19. The method of claim 18, wherein the analysis module is configured to analyze the collected light reflection data using a grinding chatter detection and measurement model.

20. The method of claim 19, wherein the grinding chatter detection and measurement model includes a pattern detection technique.

21. The method of claim 20, wherein the pattern detection technique is configured to receive the collected light reflection data as an input.

22. The method of claim 19, wherein the grinding chatter detection and measurement model is configured to generate a score describing grinding chatter detection and measurement as an output.

23. The method of claim 17, wherein the light pattern is at least one of: a line; a circle, a plurality of dots; and a combination of the above.

24. The method of claim 17, wherein the light pattern is generated by at least one of: a collimated projector; a collimated laser; a laser line generator; and a collimated projector / laser with a pattern generating element.

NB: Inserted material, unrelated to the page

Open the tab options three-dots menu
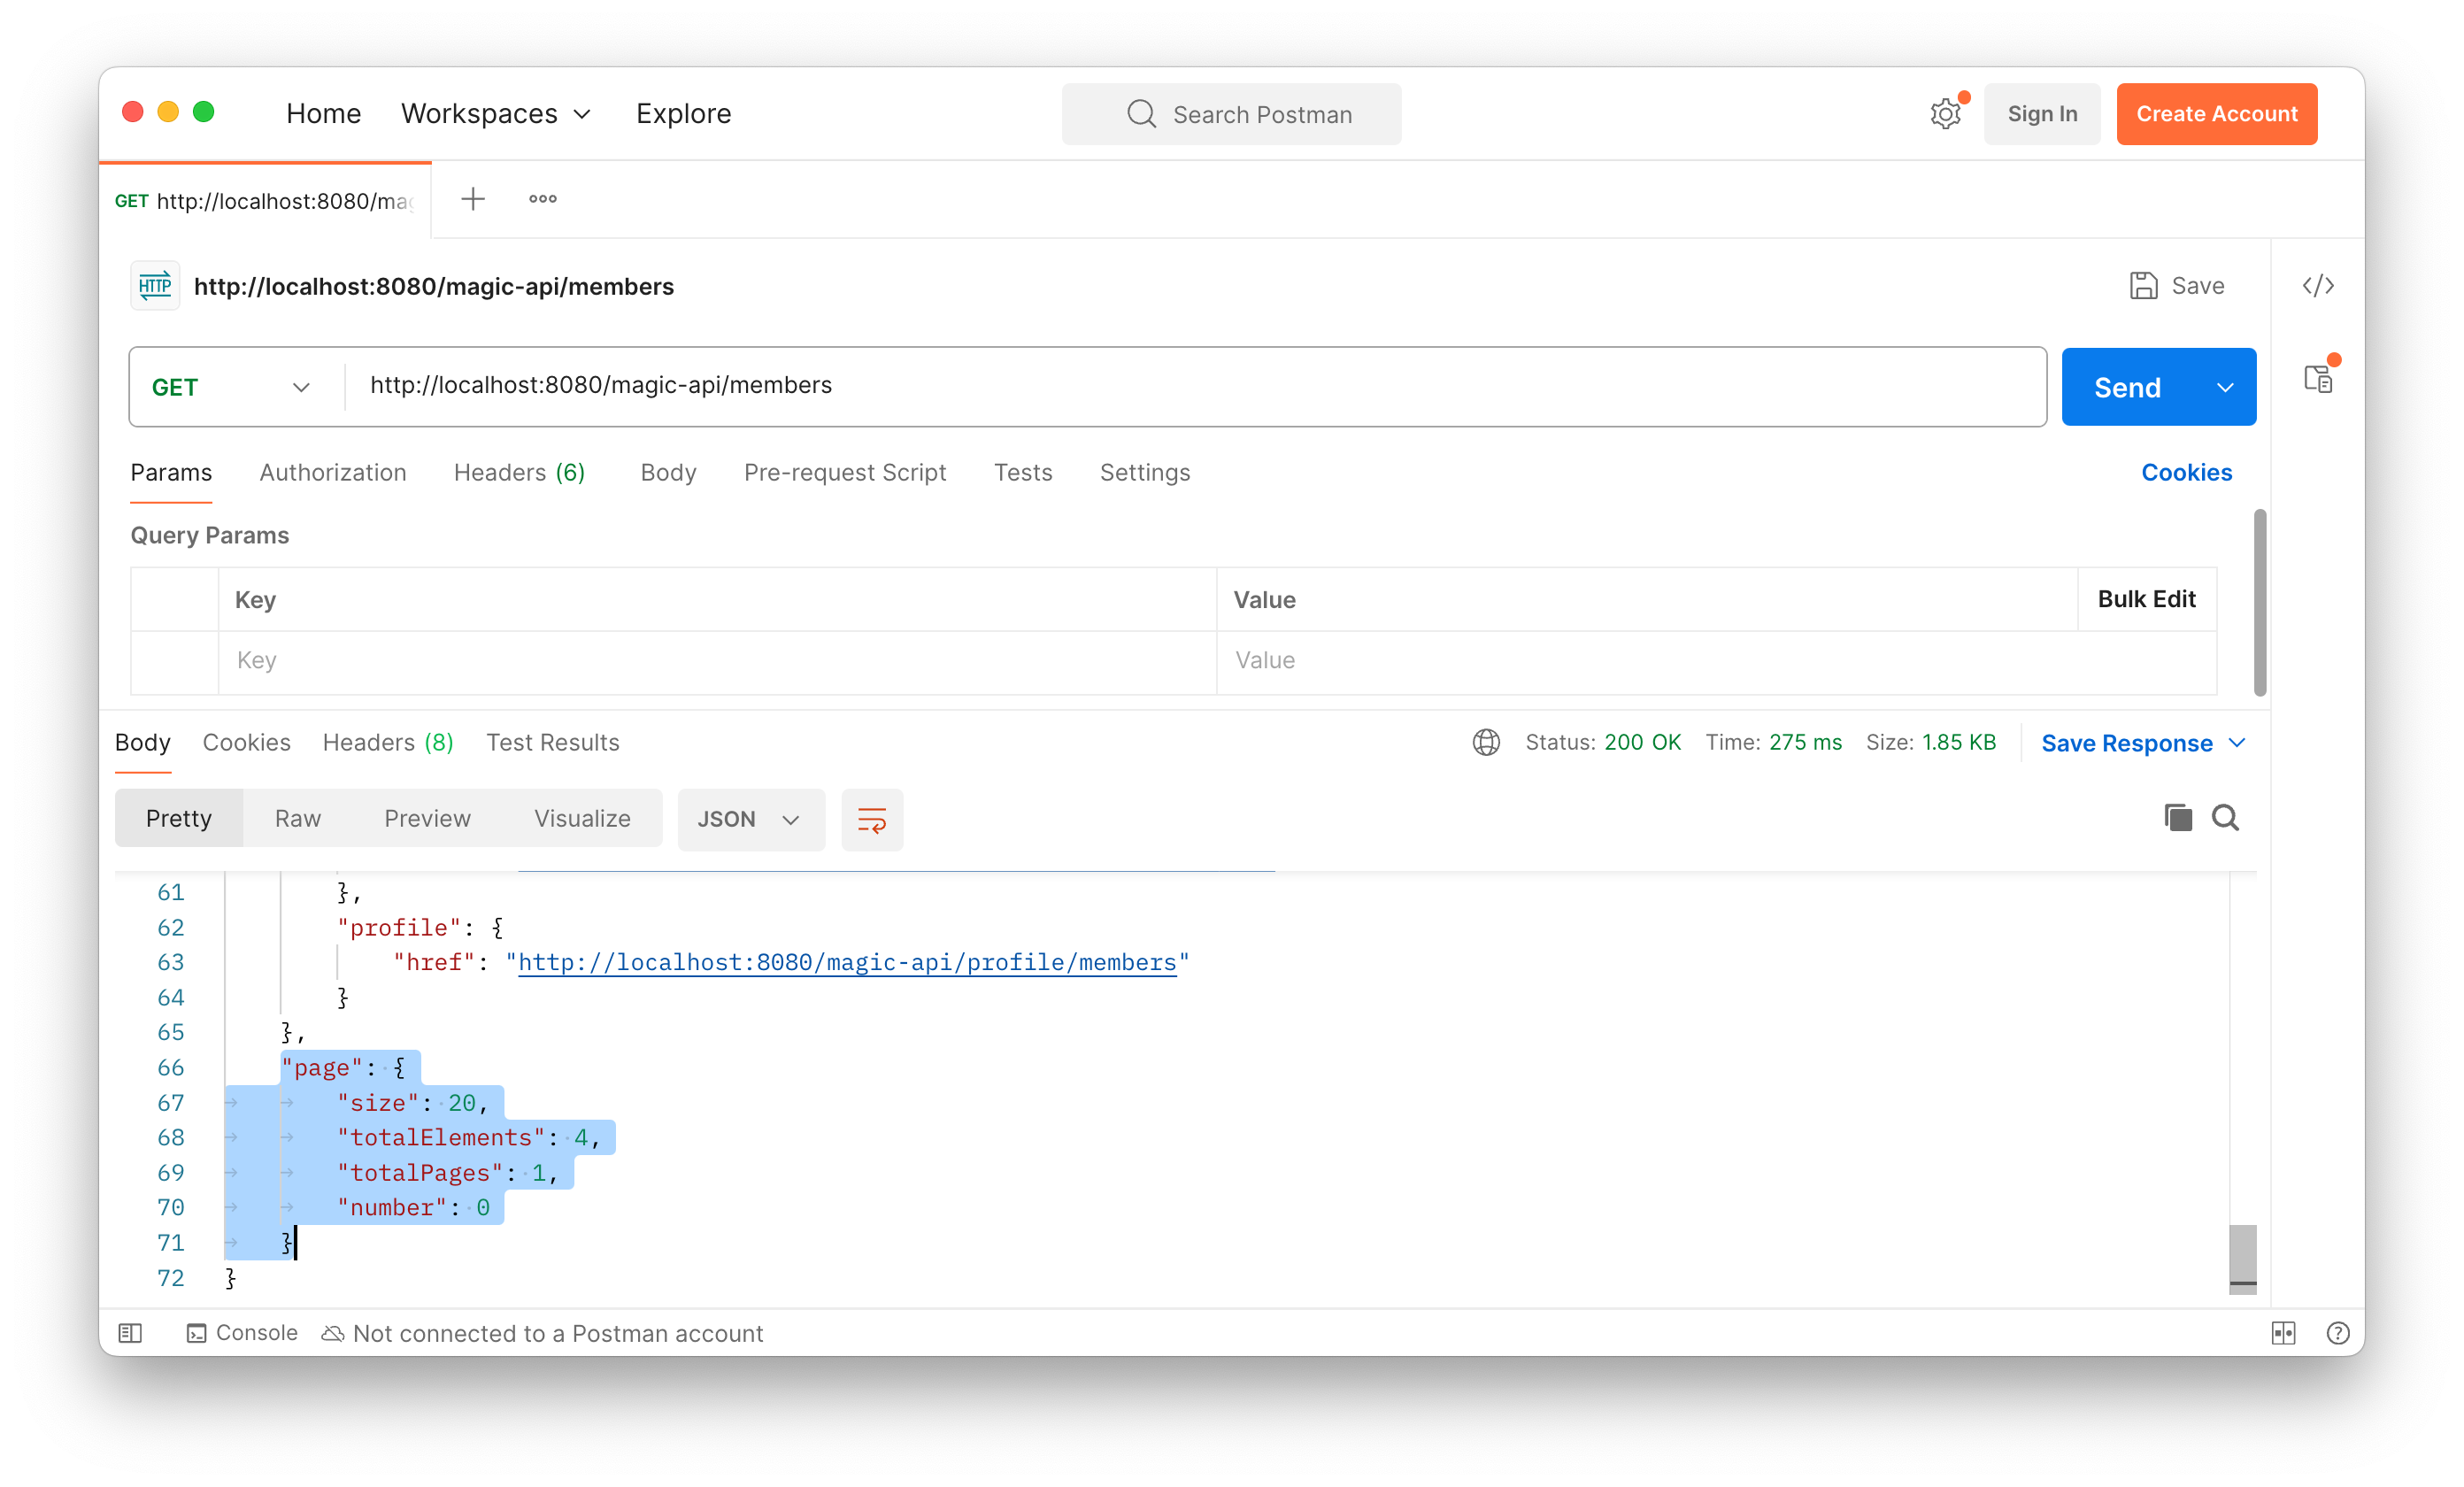This screenshot has width=2464, height=1487. [543, 199]
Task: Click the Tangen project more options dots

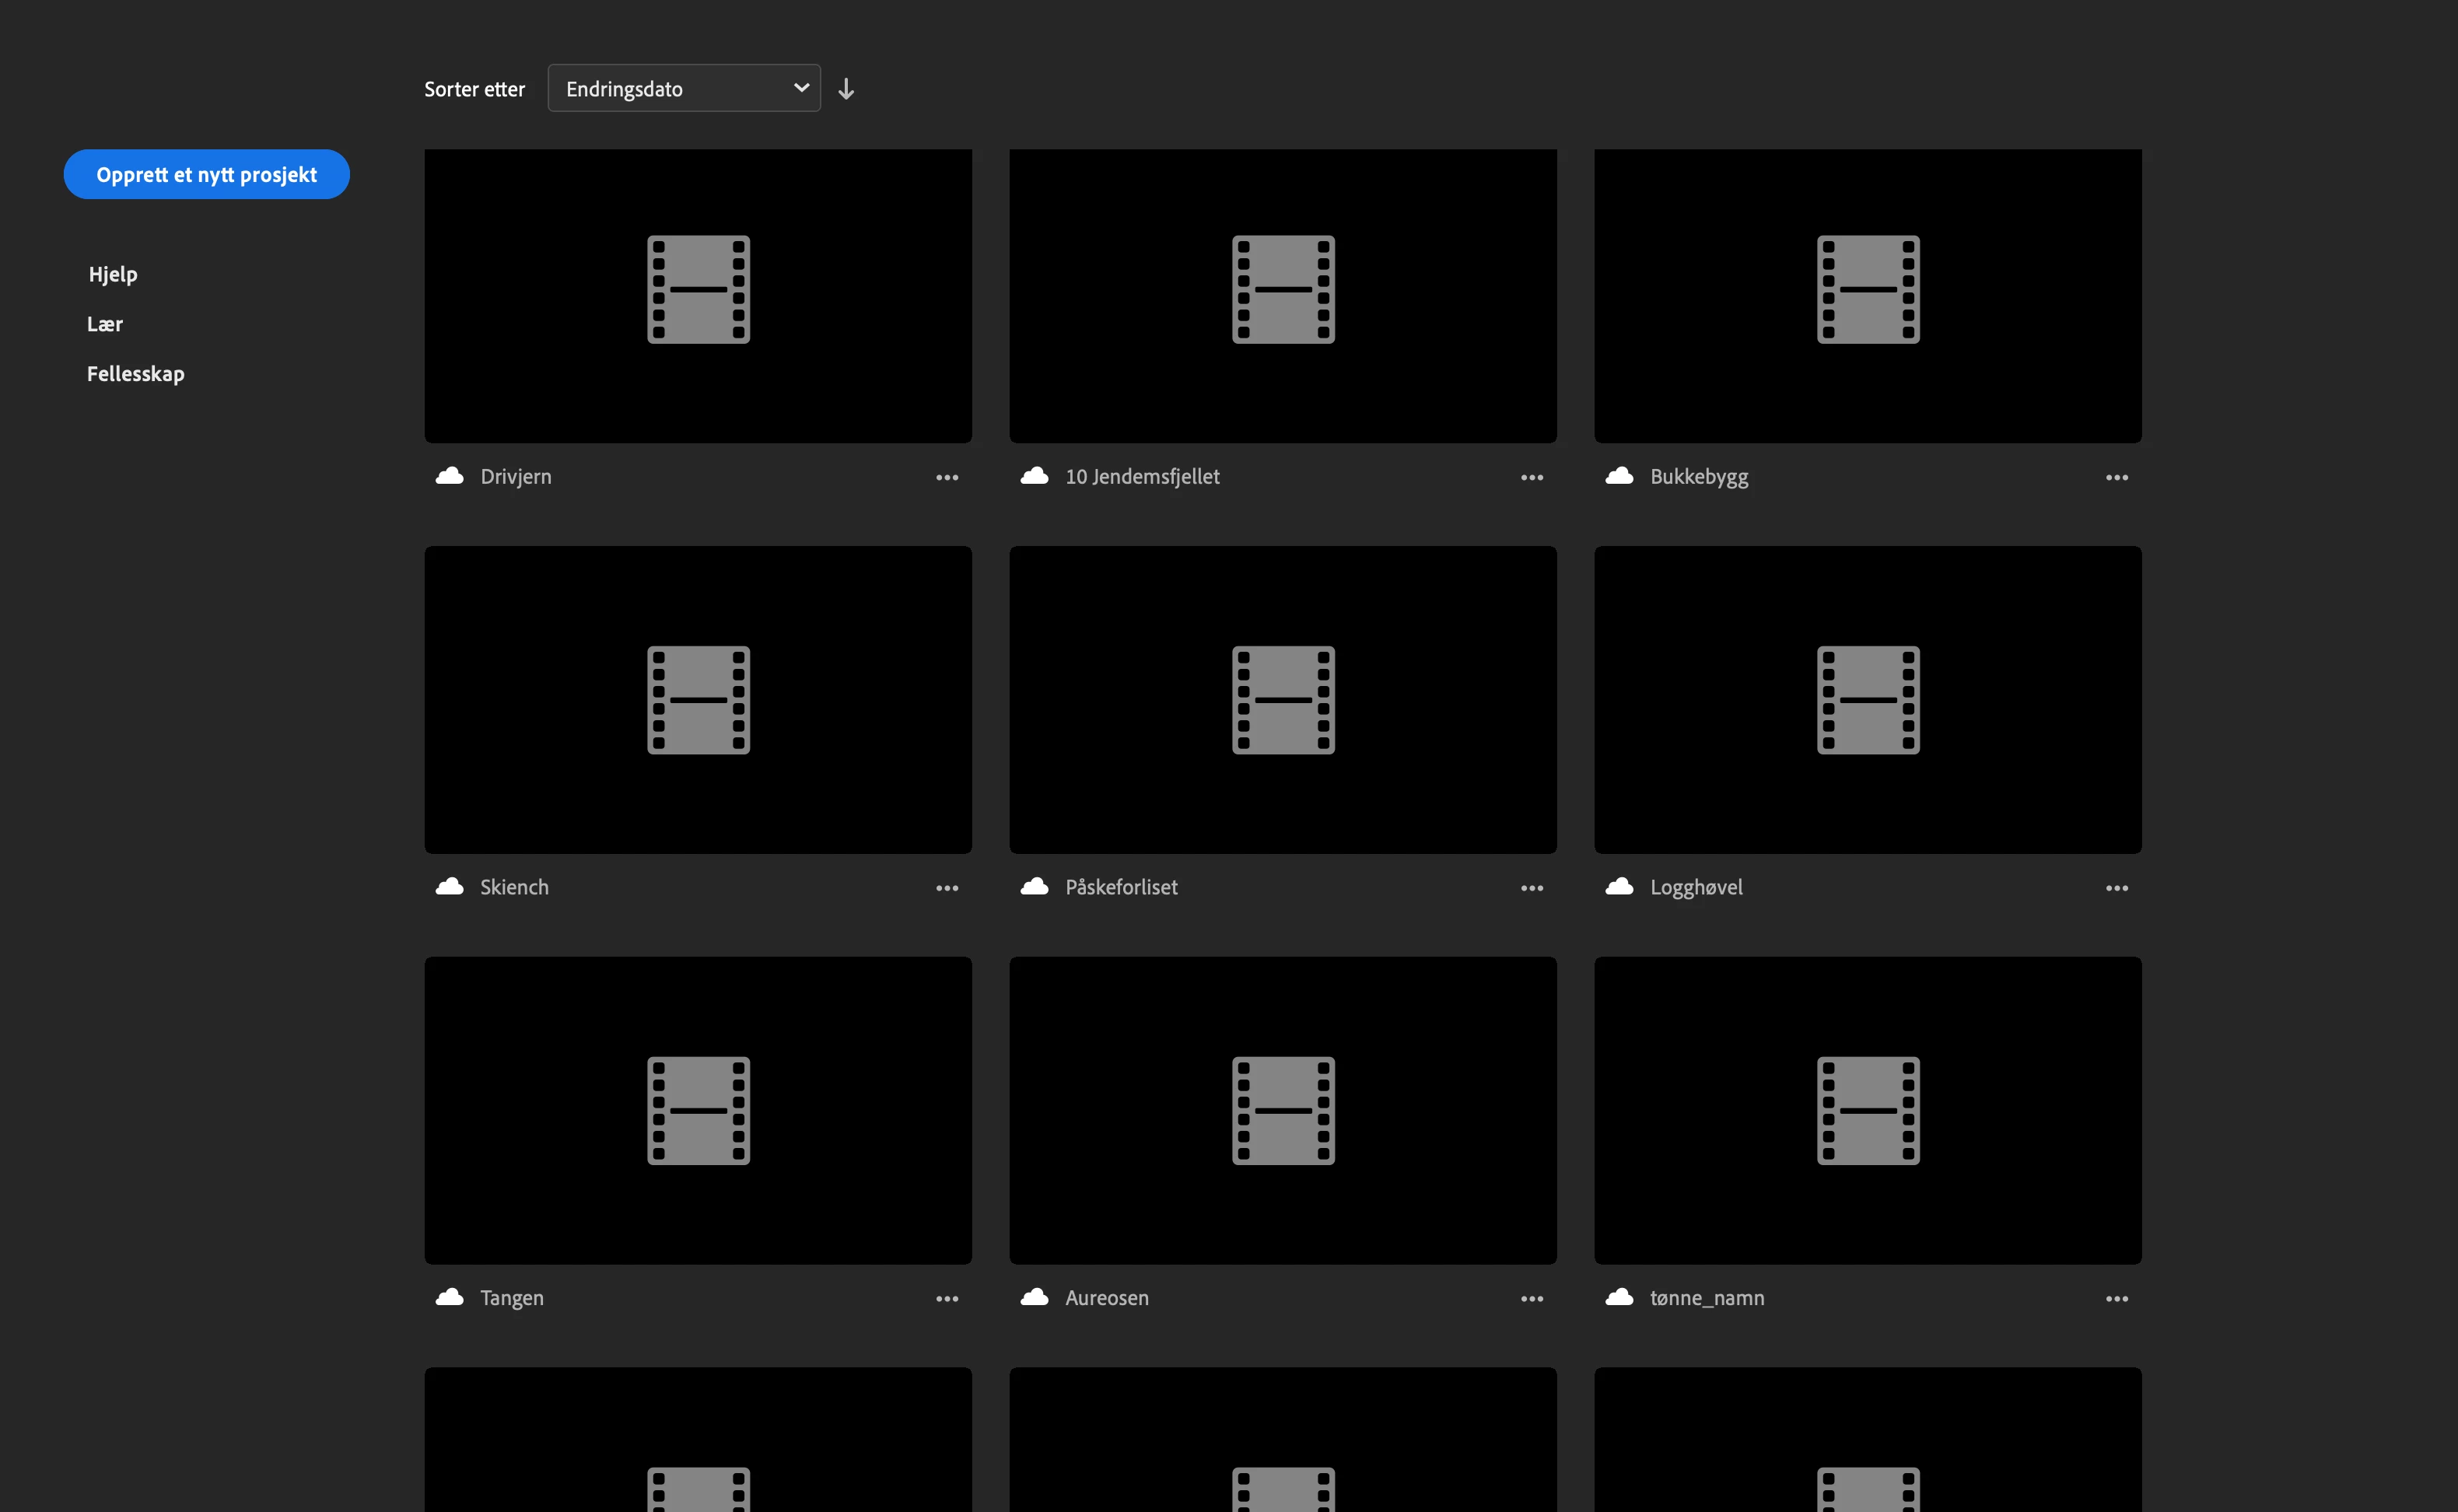Action: (x=946, y=1299)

25. The method of claim 17, wherein the light pattern is generated by at least one of: a totally coherent light source; a partially coherent light source; and a totally incoherent light source.

26. The method of claim 17, wherein a pattern generator of the light pattern is made by at least one of: a refractive element; a diffractive element; and a combination of refractive and diffractive elements.

27. The method of claim 17, wherein the light pattern is oriented to traverse grinding chatter pattern perturbations.

28. The method of claim 17, wherein a length of the light pattern is long enough to sample a plurality of periods of grinding chatter pattern; and thin enough to avoid averaging signals from large areas of the surface combining grinding chatter patterns of variable distributions.

29. The method of claim 17, wherein the light reflection data is collected from at least one of:the surface; and an intermediate plane.

30. The method of claim 29, wherein the intermediate plane includes a diffusive material that is either transmissive or reflective.

31. The method of claim 20, wherein the pattern detection technique includes a modulated light pattern detection model.

32. The method of claim 22, wherein the score is output as at least one of: a numerical score; a binary score; and a categorical score.

33. A computer implemented method for detection and measurement of grinding chatter, the method comprising executing via a computer system comprising at least one processor:receiving image data; andprocessing the image data to detect and measure grinding chatter.

34. The method of claim 33, wherein the processing includes using an analysis module.

35. The method of claim 34, wherein the analysis module is configured to analyze the image data using a grinding chatter detection and measurement model.

36. The method of claim 35, wherein the grinding chatter detection and measurement model includes a pattern detection technique.

37. The method of claim 36, wherein the pattern detection technique is configured to receive the image data as an input.

38. The method of claim 35, wherein the grinding chatter detection and measurement model is configured to generate a score describing grinding chatter detection and measurement as an output.

39. The method of claim 36, wherein the pattern detection technique includes a modulated light pattern detection model.

40. The method of claim 38, wherein the score is output as at least one of: a numerical score;a binary score; and a categorical score.